In Wisconsin, Wong finishes the swim and begins the bicycle leg of the course. It's hot-temperatures will eventually reach the 90s-but she's been training all summer in Atlanta, where she's a master's student in prosthetics and orthotics at Georgia Tech.

"Competing in triathlons led me to prosthetics and orthotics. I want to help people be more active and do things others take for granted," Wong said.

Now, in her third Ironman, Wong completes the first two hours of the bike ride at a decent pace, but then the wind kicks up and slows her down. She has two goals for this race: to finish in less than 12 hours and to break the top five in either her age group (18-24) or the collegiate division. This is the Ironman Collegiate Championships; more than one hundred students from around the country are competing.

In fall 2002, while a senior at HMC, Wong competed in her first Ironman, also in Wisconsin. She did "all right for a first-timer," coming in 14th in her age group and 13th in the collegiate division.

"I remember sitting in the awards ceremony and seeing other girls go up-the top five go on stage. I was super jealous," Wong said.

Wong competed in her second Ironman in fall 2003, this time in Florida. She performed poorly due to an infection, and the experience turned her off Ironman distance events for more than a year. Eventually she realized she missed them.

"I knew that if I was going to get back into it, then I must really want to do it, and that it was going to be difficult no matter what," Wong said.
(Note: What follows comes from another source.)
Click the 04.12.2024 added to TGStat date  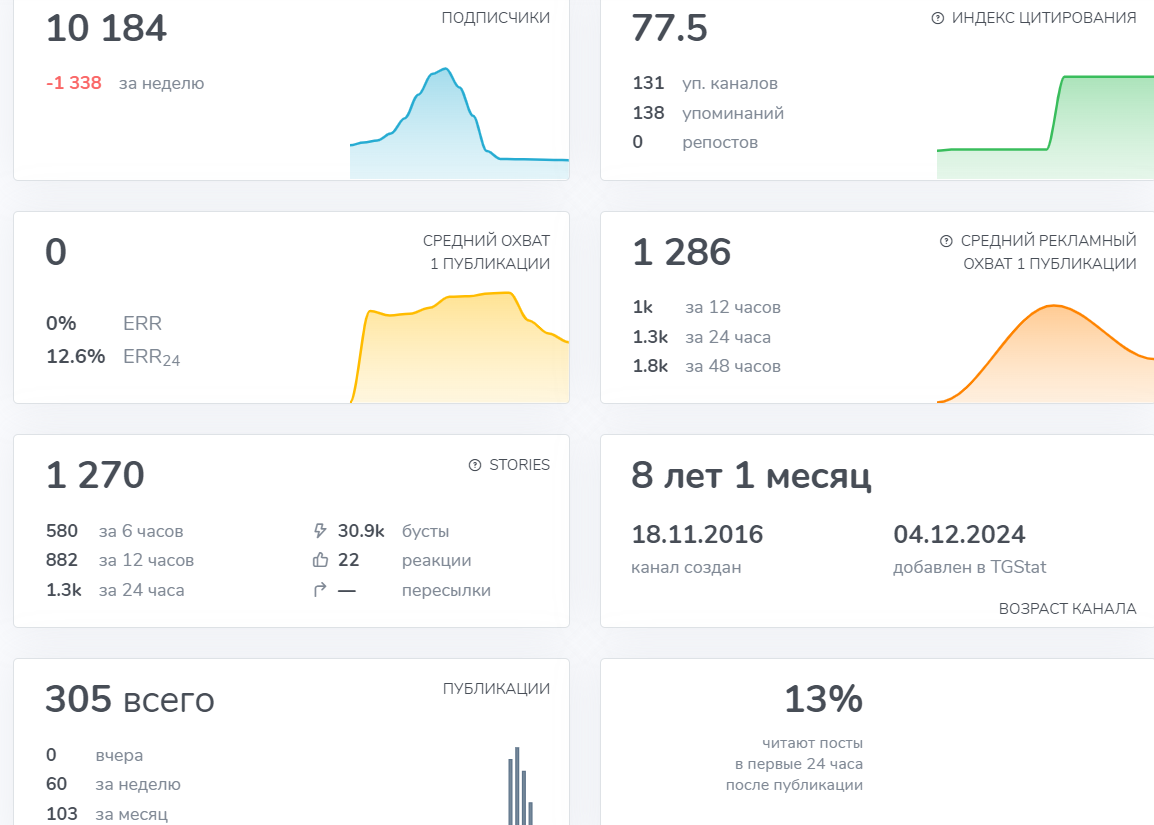(x=959, y=534)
She finishes biking and begins to run on the hilly Wisconsin course. Competitors are walking around her, but she continues running.

"When the race gets hard, I think I need to be tough because I'm doing it for the kids," Wong said. She dedicated her race to the Amputees Coming Together (ACT) Children's Camp, where she volunteered during the summer. Wong collected pledges of more than $2,000 for the camp.
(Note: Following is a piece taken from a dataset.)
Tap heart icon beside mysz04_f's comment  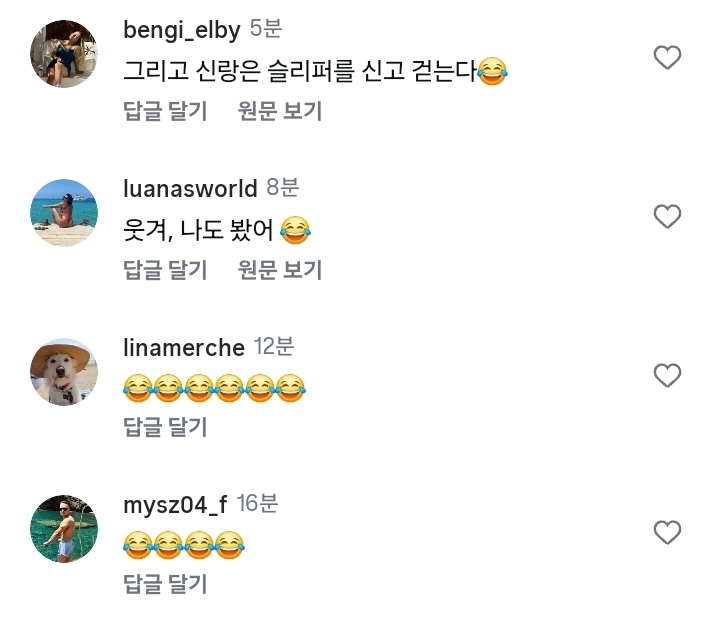pyautogui.click(x=667, y=532)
Toward the end of the run, Wong realizes that she might not make her goal of finishing in less than 12 hours, so she switches to her backup goal-to finish in the daylight. She crosses the finish line with a time of 12:08:18, seven minutes before sunset. This puts her third in her age group and first in the collegiate division.

"I got to go to the awards podium twice. I was pretty psyched," Wong said. "I didn't know I had won in collegiate until my dad called me an hour after I finished. My parents hardly ever get that excited about me doing sports. They're always telling me to study more."

Wong's next Ironman Triathlon will be in April in China. She hopes to qualify for the Ironman World Championship in Hawaii before she turns 25.